Estimating Fisher Information Matrix in Latent Variable Models based on the Score Function

The Fisher information matrix (FIM) is a key quantity in statistics as it is required for example for evaluating asymptotic precisions of parameter estimates, for computing test statistics or asymptotic distributions in statistical testing, for evaluating post model selection inference results or optimality criteria in experimental designs. However its exact computation is often not trivial. In particular in many latent variable models, it is intricated due to the presence of unobserved variables. Therefore the observed FIM is usually considered in this context to estimate the FIM. Several methods have been proposed to approximate the observed FIM when it can not be evaluated analytically. Among the most frequently used approaches are Monte-Carlo methods or iterative algorithms derived from the missing information principle. All these methods require to compute second derivatives of the complete data log-likelihood which leads to some disadvantages from a computational point of view. In this paper, we present a new approach to estimate the FIM in latent variable model. The advantage of our method is that only the first derivatives of the log-likelihood is needed, contrary to other approaches based on the observed FIM. Indeed we consider the empirical estimate of the covariance matrix of the score. We prove that this estimate of the Fisher information matrix is unbiased, consistent and asymptotically Gaussian. Moreover we highlight that none of both estimates is better than the other in terms of asymptotic covariance matrix. When the proposed estimate can not be directly analytically evaluated, we present a stochastic approximation estimation algorithm to compute it. This algorithm provides this estimate of the FIM as a by-product of the parameter estimates. We emphasize that the proposed algorithm only requires to compute the first derivatives of the complete data log-likelihood with respect to the parameters. We prove that the estimation algorithm is consistent and asymptotically Gaussian when the number of iterations goes to infinity. We evaluate the finite sample size properties of the proposed estimate and of the observed FIM through simulation studies in linear mixed effects models and mixture models. We also investigate the convergence properties of the estimation algorithm in non linear mixed effects models. We compare the performances of the proposed algorithm to those of other existing methods.

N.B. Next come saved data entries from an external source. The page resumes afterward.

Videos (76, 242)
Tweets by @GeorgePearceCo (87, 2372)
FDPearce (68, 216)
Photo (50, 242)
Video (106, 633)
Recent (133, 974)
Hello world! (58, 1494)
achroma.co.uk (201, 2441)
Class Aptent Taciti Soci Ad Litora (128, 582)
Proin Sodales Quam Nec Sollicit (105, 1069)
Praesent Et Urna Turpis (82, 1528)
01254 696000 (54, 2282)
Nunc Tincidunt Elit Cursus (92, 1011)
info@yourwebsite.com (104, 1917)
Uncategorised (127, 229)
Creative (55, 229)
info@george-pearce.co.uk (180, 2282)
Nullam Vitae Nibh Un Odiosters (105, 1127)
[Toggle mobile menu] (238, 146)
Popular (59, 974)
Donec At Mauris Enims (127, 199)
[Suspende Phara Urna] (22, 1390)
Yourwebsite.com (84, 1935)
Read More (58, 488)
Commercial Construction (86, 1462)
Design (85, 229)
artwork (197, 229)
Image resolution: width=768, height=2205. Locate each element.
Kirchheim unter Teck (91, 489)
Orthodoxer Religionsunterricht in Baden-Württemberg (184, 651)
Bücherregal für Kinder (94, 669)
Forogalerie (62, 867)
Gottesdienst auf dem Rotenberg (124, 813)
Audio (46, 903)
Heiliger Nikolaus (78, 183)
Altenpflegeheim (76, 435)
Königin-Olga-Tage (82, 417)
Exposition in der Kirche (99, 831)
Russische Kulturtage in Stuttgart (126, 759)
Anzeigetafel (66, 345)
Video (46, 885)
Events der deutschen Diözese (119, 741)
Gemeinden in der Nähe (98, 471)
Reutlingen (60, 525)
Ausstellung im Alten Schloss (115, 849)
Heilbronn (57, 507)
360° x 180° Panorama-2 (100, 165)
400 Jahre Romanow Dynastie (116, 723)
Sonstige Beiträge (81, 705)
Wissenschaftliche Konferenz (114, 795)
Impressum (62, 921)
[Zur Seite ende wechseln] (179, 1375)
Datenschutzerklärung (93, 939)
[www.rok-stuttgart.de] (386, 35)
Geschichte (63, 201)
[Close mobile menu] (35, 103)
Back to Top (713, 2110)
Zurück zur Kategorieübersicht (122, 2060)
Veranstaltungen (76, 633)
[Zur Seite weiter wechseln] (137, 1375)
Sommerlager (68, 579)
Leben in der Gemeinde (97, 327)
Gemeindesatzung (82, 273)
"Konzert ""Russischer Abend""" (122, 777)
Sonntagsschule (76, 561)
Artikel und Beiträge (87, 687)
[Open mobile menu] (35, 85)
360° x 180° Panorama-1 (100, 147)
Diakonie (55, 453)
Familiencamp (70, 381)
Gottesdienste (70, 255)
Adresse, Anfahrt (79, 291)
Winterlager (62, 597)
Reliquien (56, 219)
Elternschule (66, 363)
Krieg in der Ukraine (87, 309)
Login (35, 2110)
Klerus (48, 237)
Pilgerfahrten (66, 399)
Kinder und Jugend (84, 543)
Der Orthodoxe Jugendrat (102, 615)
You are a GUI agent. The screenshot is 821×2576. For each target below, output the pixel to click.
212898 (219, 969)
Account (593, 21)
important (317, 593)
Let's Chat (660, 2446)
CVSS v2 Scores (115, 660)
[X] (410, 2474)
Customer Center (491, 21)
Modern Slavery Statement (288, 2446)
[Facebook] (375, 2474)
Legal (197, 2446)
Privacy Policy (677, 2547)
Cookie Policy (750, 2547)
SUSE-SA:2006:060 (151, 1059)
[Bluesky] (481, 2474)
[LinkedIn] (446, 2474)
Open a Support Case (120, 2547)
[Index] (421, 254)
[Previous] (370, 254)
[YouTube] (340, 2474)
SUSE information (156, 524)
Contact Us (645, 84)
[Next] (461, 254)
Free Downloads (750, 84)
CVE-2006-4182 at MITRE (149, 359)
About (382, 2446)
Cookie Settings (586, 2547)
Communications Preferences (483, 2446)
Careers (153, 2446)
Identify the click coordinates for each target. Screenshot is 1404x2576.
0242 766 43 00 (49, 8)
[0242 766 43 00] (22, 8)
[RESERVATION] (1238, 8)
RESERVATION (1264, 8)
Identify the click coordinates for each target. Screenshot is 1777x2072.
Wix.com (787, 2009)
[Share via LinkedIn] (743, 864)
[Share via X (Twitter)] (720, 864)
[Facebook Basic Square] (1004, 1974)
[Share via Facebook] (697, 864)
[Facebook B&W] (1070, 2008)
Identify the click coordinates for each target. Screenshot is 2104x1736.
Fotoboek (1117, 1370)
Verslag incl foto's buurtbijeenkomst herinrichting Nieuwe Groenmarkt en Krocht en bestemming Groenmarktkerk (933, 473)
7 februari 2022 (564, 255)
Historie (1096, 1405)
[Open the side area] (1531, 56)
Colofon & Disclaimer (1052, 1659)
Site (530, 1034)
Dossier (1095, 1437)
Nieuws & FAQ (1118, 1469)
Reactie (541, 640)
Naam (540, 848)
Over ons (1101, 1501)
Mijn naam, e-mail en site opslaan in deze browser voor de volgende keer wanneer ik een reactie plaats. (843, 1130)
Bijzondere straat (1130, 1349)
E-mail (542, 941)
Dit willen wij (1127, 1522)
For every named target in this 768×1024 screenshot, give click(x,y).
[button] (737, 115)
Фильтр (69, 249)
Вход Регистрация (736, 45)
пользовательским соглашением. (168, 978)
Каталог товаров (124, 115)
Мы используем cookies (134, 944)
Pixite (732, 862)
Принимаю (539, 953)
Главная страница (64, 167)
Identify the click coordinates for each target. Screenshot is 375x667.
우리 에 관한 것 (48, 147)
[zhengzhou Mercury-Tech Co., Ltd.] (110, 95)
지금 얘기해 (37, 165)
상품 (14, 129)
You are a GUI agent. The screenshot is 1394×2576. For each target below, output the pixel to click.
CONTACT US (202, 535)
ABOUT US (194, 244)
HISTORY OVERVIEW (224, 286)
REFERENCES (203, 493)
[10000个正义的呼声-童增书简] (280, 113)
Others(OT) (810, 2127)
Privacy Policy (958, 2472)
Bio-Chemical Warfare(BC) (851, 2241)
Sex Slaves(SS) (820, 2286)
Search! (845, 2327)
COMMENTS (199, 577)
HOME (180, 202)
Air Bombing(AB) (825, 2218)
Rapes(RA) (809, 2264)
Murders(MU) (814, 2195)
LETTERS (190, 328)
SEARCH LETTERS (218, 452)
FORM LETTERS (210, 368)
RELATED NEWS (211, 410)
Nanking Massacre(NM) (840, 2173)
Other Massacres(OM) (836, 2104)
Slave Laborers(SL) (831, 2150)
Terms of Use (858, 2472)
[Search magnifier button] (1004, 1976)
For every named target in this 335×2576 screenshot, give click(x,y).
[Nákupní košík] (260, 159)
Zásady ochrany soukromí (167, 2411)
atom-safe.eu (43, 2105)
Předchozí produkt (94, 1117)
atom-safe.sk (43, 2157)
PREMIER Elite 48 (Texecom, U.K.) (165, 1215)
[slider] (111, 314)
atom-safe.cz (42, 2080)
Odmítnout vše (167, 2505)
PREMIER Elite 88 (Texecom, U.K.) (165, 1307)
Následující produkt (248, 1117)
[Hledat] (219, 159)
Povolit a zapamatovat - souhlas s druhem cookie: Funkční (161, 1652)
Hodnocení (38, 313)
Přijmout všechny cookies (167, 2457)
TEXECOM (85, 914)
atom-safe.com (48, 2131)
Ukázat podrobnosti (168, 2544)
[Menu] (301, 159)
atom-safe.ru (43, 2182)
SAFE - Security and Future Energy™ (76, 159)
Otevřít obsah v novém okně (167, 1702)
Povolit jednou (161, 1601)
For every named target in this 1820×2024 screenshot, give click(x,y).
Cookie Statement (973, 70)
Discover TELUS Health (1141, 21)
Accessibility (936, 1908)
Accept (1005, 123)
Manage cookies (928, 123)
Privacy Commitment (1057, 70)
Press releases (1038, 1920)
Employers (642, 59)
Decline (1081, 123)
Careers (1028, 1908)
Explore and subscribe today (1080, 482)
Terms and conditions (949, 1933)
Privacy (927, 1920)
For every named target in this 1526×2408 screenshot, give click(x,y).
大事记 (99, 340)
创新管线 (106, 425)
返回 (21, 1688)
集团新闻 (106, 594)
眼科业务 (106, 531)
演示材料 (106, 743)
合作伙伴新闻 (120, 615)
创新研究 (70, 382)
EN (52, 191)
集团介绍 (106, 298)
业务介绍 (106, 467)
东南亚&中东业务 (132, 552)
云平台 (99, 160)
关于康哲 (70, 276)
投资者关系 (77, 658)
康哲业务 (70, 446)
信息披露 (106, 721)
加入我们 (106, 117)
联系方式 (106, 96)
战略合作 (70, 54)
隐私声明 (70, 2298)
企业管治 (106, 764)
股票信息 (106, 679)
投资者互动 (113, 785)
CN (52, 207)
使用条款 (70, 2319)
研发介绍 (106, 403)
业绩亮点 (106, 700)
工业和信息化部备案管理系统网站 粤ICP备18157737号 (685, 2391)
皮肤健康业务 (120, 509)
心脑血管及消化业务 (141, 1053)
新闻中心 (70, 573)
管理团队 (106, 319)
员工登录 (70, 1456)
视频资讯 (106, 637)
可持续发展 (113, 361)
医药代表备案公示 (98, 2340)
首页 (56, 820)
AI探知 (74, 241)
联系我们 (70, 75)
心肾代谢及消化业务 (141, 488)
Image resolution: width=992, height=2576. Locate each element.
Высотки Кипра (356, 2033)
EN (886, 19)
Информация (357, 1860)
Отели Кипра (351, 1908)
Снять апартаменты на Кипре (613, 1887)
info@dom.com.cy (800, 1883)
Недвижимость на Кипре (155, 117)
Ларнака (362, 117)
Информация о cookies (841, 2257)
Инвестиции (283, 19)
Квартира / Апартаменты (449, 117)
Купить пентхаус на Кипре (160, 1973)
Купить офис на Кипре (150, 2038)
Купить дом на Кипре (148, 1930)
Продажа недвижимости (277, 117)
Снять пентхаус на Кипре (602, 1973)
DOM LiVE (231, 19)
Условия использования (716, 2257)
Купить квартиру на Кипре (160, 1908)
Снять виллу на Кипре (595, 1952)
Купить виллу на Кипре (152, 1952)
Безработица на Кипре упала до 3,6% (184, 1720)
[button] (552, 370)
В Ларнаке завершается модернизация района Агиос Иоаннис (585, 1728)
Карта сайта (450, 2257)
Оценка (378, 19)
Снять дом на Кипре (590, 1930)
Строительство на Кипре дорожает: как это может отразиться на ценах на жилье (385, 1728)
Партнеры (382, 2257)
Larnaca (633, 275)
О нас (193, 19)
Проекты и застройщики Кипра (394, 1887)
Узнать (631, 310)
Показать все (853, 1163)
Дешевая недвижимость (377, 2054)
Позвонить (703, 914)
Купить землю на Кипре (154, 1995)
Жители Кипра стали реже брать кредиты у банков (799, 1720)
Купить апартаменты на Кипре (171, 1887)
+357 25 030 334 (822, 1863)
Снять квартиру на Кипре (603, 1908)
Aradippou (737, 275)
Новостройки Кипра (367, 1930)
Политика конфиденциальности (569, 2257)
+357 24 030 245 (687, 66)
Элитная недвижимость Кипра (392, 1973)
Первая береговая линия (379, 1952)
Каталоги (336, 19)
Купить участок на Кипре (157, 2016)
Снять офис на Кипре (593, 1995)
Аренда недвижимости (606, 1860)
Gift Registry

翻译：Fisher信息矩阵（FIM）是统计学中的关键量，例如可用于评估参数估计的渐近精度、计算统计检验中的统计量或渐近分布、评估模型选择后的推断结果或实验设计中的最优性准则。然而，其精确计算往往并非易事。特别是在许多潜变量模型中，由于存在未观测变量，FIM的计算变得复杂。因此，在该背景下通常采用观测FIM来估计FIM。当观测FIM无法解析计算时，已有多种方法被提出用于近似估计。最常用的方法包括蒙特卡洛方法或基于缺失信息原理的迭代算法。这些方法均需计算完整数据对数似然的二阶导数，从计算角度而言存在一定劣势。本文提出了一种潜变量模型中估计FIM的新方法。与基于观测FIM的其他方法不同，本方法的优势在于仅需对数似然的一阶导数。具体而言，我们考虑得分函数协方差矩阵的经验估计，并证明该Fisher信息矩阵估计量是无偏、一致且渐近正态的。此外，我们强调在渐近协方差矩阵方面，两种估计量并无优劣之分。当所提估计量无法直接解析计算时，我们提出一种随机逼近估计算法对其进行计算。该算法将FIM的估计作为参数估计的副产品输出。需要指出的是，所提算法仅需计算完整数据对数似然关于参数的一阶导数。我们证明了当迭代次数趋于无穷时，该估计算法具有一致性和渐近正态性。通过线性混合效应模型和混合模型的仿真研究，我们评估了所提估计量及观测FIM的有限样本性质。同时，在非线性混合效应模型中探究了估计算法的收敛特性，并将所提算法的性能与其他现有方法进行了比较。